START Data to process

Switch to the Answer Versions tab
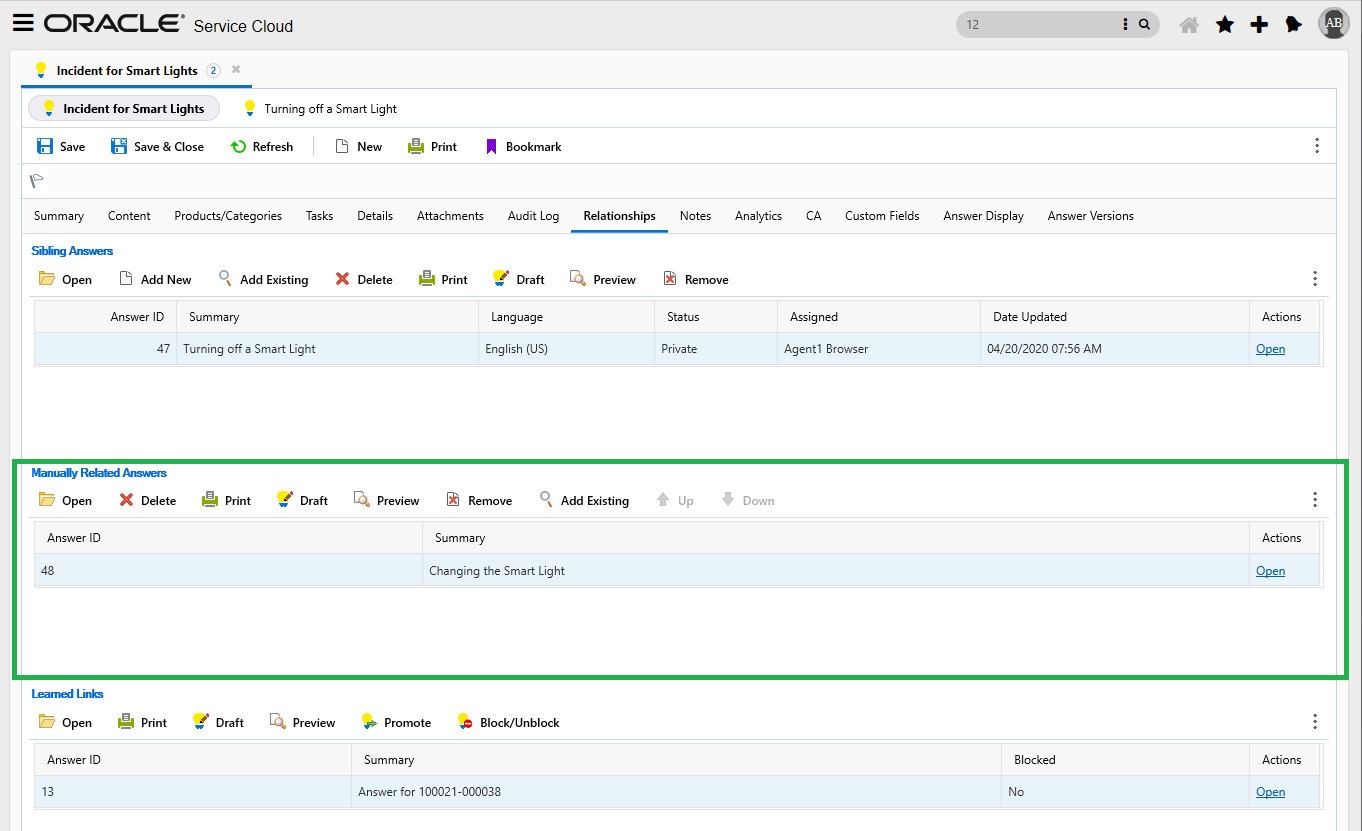This screenshot has height=831, width=1362. (x=1090, y=216)
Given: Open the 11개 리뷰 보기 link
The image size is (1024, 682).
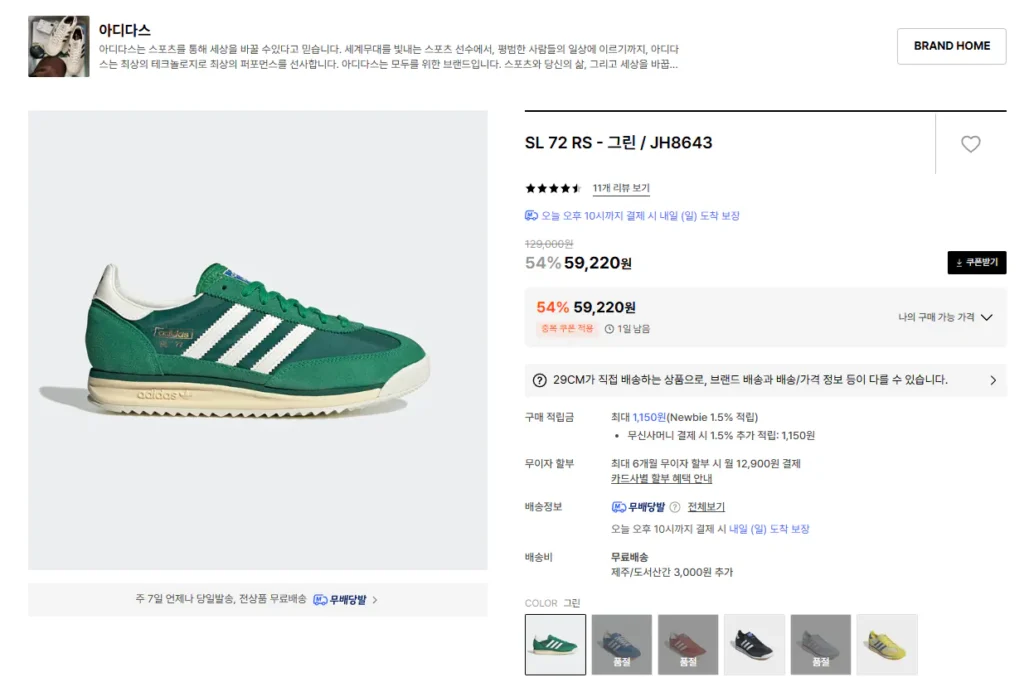Looking at the screenshot, I should coord(621,188).
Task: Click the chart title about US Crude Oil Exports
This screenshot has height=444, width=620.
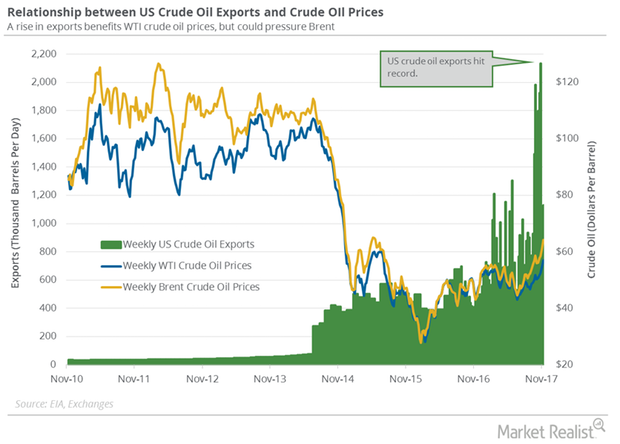Action: pos(195,12)
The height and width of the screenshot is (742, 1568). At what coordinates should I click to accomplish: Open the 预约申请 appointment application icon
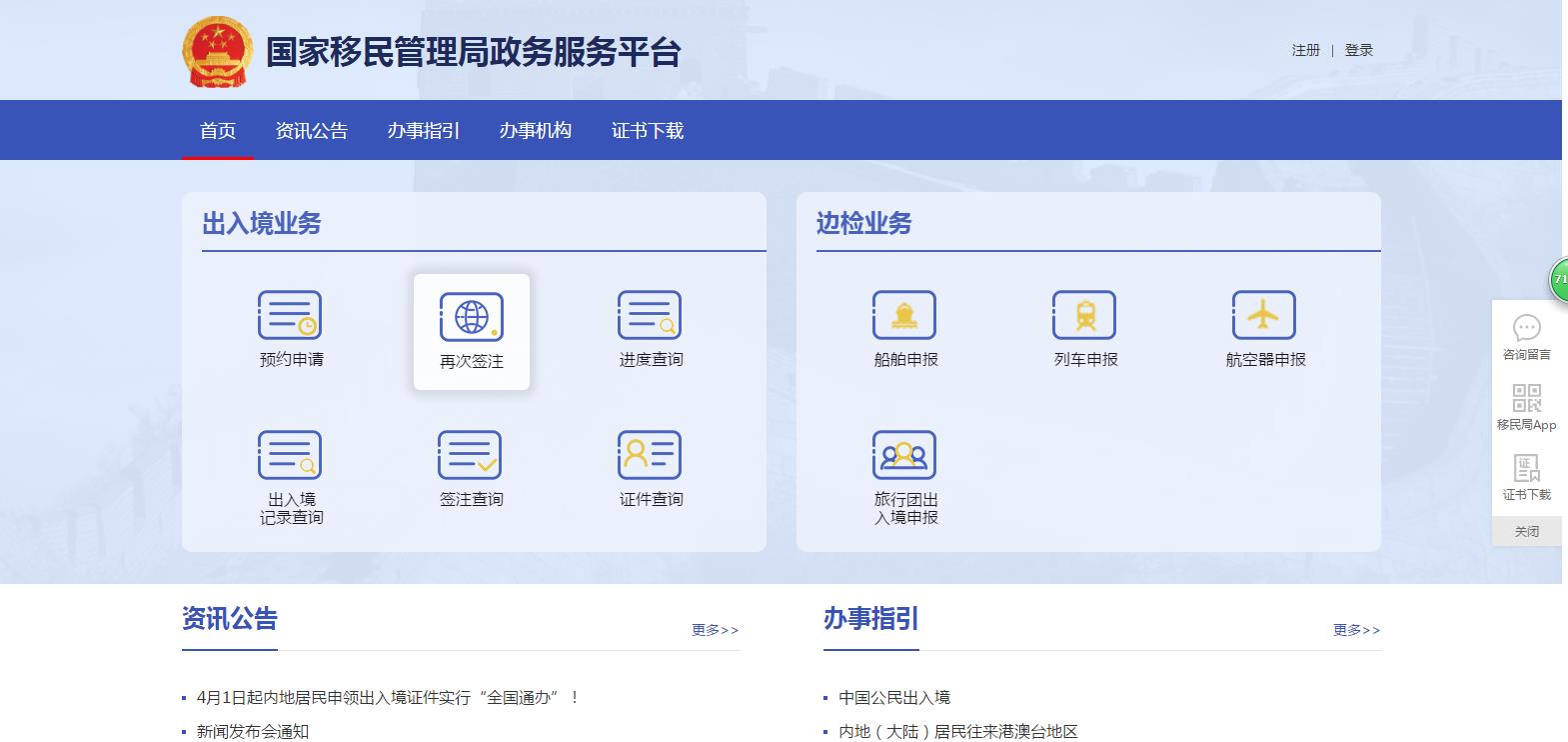pyautogui.click(x=290, y=316)
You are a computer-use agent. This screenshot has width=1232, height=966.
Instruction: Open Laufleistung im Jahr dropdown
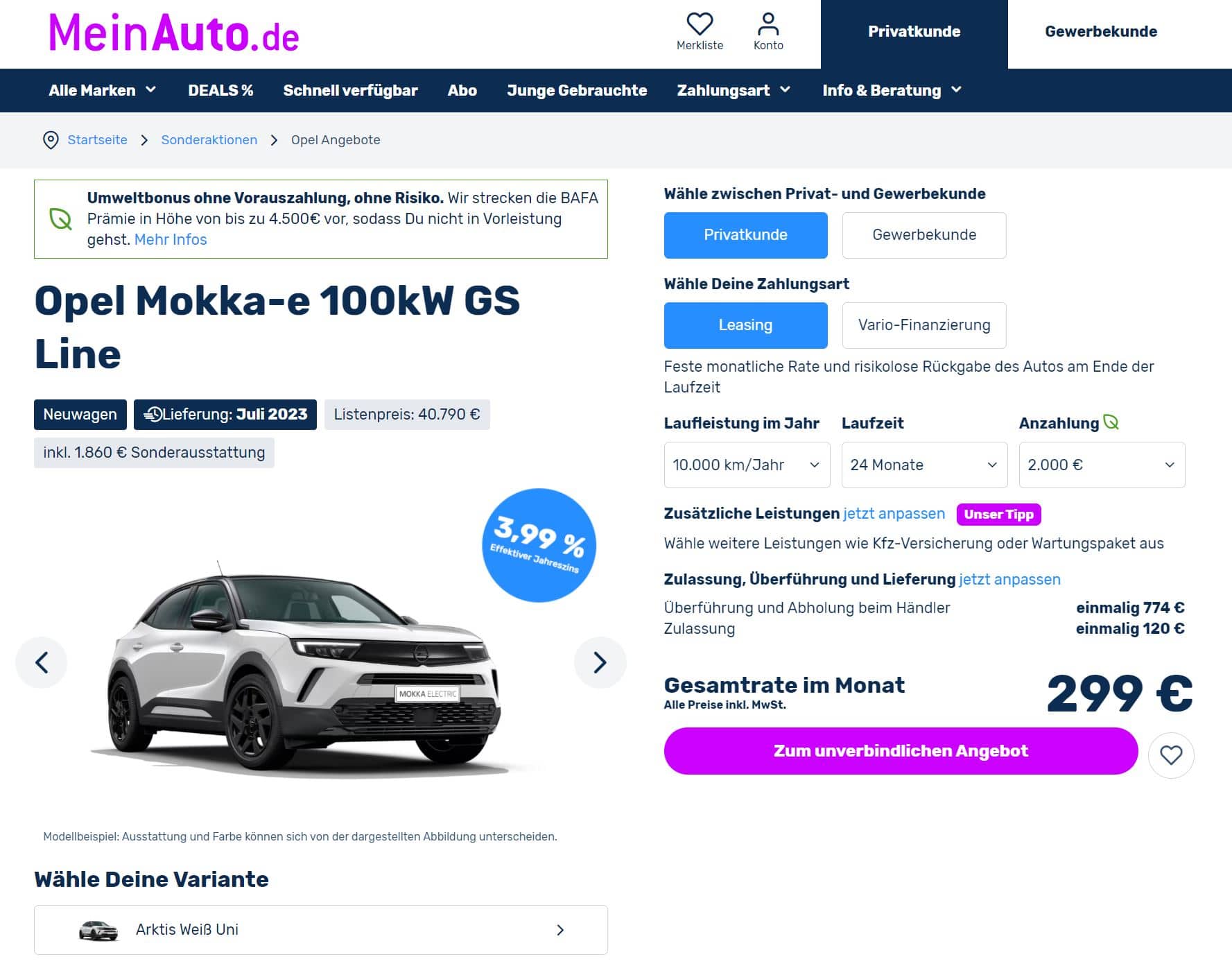point(747,465)
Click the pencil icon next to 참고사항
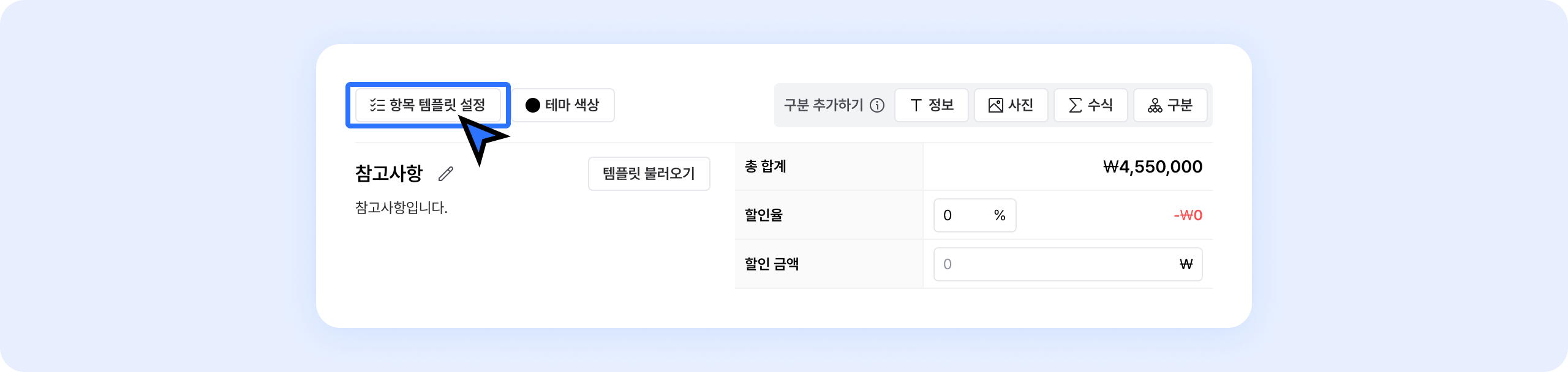This screenshot has width=1568, height=372. click(446, 174)
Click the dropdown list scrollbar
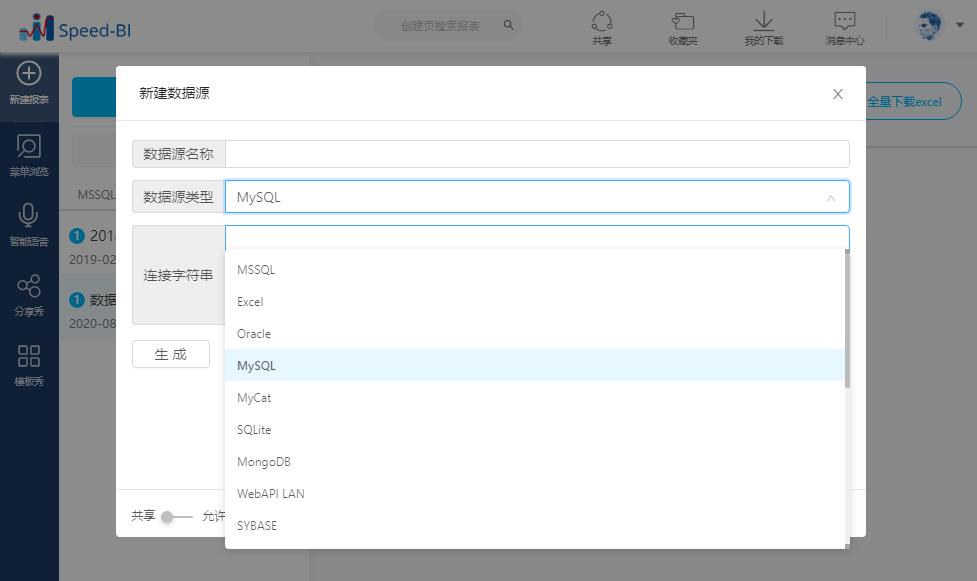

END Data to process

#### [What is being asked]
Retype, word for word, the line containing "You are a computer-use" and each line after it through the end of the data, leaving any picture out.

#### [Answer to this problem]
You are a computer-use agent. This screenshot has width=1232, height=966.
Instruction: Open Laufleistung im Jahr dropdown
point(747,465)
Click the pencil icon next to 참고사항
This screenshot has width=1568, height=372. click(446, 174)
Click the dropdown list scrollbar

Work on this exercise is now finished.